Re B illustrates the prevalent flip side of the government’s private
children legal aid policy. Legal aid for alleged rapists and domestic abusers
may be an unpalatable political sound bite (and an easy target for
Daily Mail journalists), but the
consequence of no provision is more than uncomfortable. Without representation,
a fair trial can only be salvaged by the respondent cross-examining the
complainant in person, in open court (without any of the ‘special measures’
with which the criminal courts are so accustomed – video links, curtains,
plastic screens, security guards, etc).
The same issue, in even more stark circumstances, was addressed in
January this year by HHJ Bellamy in
Re K and H (Children: Unrepresented Father: Cross-Examination of Child) [2015] EWFC 1. The case concerned disclosures by a child that her father had sexually
abused her. The judge was concerned with two questions: (i) who should
cross-examine the child; and (ii) did he have the power to order HMCTS to pay
for legal representation for the Father for the purposes of the child’s cross
examination? The Lord Chancellor was given permission to intervene.

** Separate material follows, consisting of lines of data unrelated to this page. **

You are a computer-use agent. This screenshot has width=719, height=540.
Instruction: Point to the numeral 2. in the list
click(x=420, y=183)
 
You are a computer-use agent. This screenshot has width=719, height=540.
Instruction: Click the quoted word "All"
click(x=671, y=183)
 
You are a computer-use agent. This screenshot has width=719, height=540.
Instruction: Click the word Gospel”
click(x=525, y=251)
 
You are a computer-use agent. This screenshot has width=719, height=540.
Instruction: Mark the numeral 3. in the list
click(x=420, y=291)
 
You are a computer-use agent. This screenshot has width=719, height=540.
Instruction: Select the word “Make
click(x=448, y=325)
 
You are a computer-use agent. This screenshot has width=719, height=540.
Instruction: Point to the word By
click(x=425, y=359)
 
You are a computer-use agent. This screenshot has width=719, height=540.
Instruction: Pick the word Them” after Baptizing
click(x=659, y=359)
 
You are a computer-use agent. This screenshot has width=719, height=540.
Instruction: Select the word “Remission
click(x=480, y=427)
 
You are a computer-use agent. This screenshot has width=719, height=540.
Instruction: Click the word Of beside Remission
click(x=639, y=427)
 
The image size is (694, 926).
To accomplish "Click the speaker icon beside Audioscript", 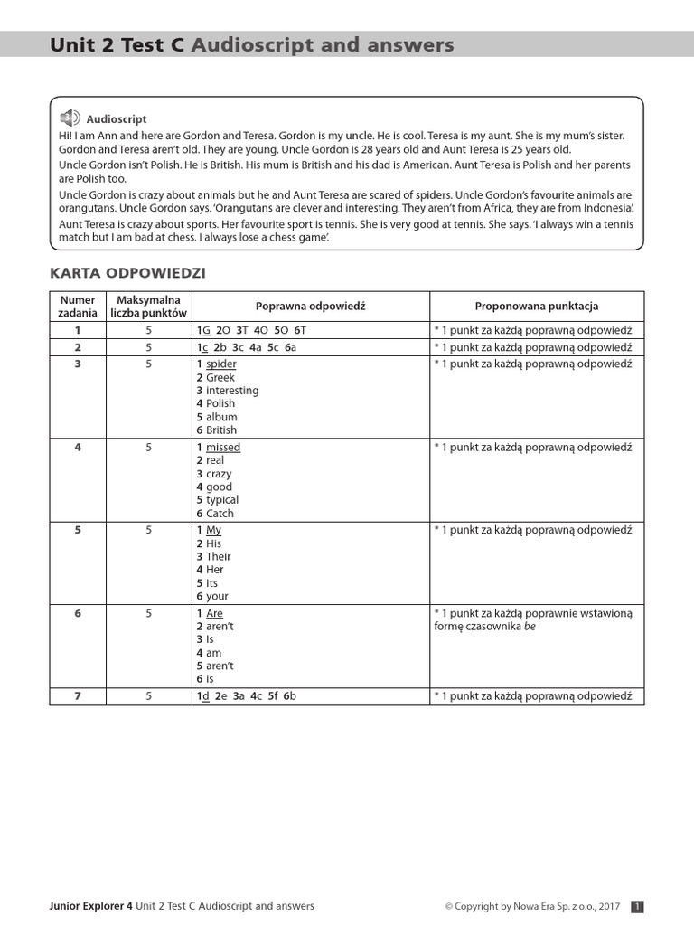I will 70,118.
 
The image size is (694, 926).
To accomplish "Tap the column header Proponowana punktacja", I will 537,307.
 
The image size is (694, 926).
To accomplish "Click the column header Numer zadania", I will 78,307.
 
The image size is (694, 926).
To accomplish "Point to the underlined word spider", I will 220,364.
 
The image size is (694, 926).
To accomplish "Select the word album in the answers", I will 221,417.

The judge, in applying the Family Justice Council Guidelines (drawn
up as a result of
Re W [2010]
EWCA Civ 57, [2010] 2 FLR 256), quickly established that the father should not cross-examine the
child in person. But the father was not eligible for ‘exceptional circumstances’
legal aid because
R (on the application of Gudanaviciene & ors) v The Director of legal aid casework and the Lord Chancellor [2014] EWCA Civ 1622 had established that even where there were
Art 6 infringements, the candidate must still satisfy the means and merits
test. This father had roughly £100 per month too much disposable income to
qualify for legal aid but it was established he did not have the resources to
pay for representation.
In defining ‘representation’, HHJ Bellamy turned to s 31(G)(6) of the
Matrimonial Family Proceedings Act 1984, which the President had recently
relied on in
Q v Q; Re B; Re C (Private
Law: Public Funding) [2014] EWFC 31, [2015] 1 FLR 324. He considered that
just as HMCTS are expected to fund provision of bundles for litigants in
person, interpreters and intermediaries, the same applies for the funding of advocates
in exceptional cases. Where a party is unrepresented, the Matrimonial Family
Proceedings Act requires the court to ‘put, or cause to be put, questions to a
witness’. In cases where it is not appropriate for the judge to put such
questions (as in this instance where the issues were ‘grave and/or forensically
complex’), the court must arrange for a representative to put those questions
and the costs be borne by HMCTS. At present, it is unclear if the Lord
Chancellor has appealed this decision.
All of the above are instances where the court has considered the
lack of representation to constitute an infringement of convention rights yet
the respondents have not qualified as appropriately ‘exceptional’ (or have otherwise
failed the means/merits threshold) for the purposes of s 10(3)(b) LASPO. It
is clear these cases represent desperate attempts to 'patch the hole' – whether
through unconventional costs orders against the wealthier party, advocates
acting pro bono, or HMCTS’ own meagre
budget.
One can only hope that repeated warnings on the scarce allowances
for exceptional cases creep into the consciousness of the new justice
secretary (this
article was written on 6 May 2015 – I am being presumptuous in my use of the
word 'new'). Until such a time, the judiciary and legal profession will continue to try and
supplement a ‘fig leaf’ that is far from covering the embarrassment, indeed the
‘inhumanity’, of the legal aid cuts.
The views expressed by contributing authors are not necessarily those of Family Law or Jordan Publishing and should not be considered as legal advice.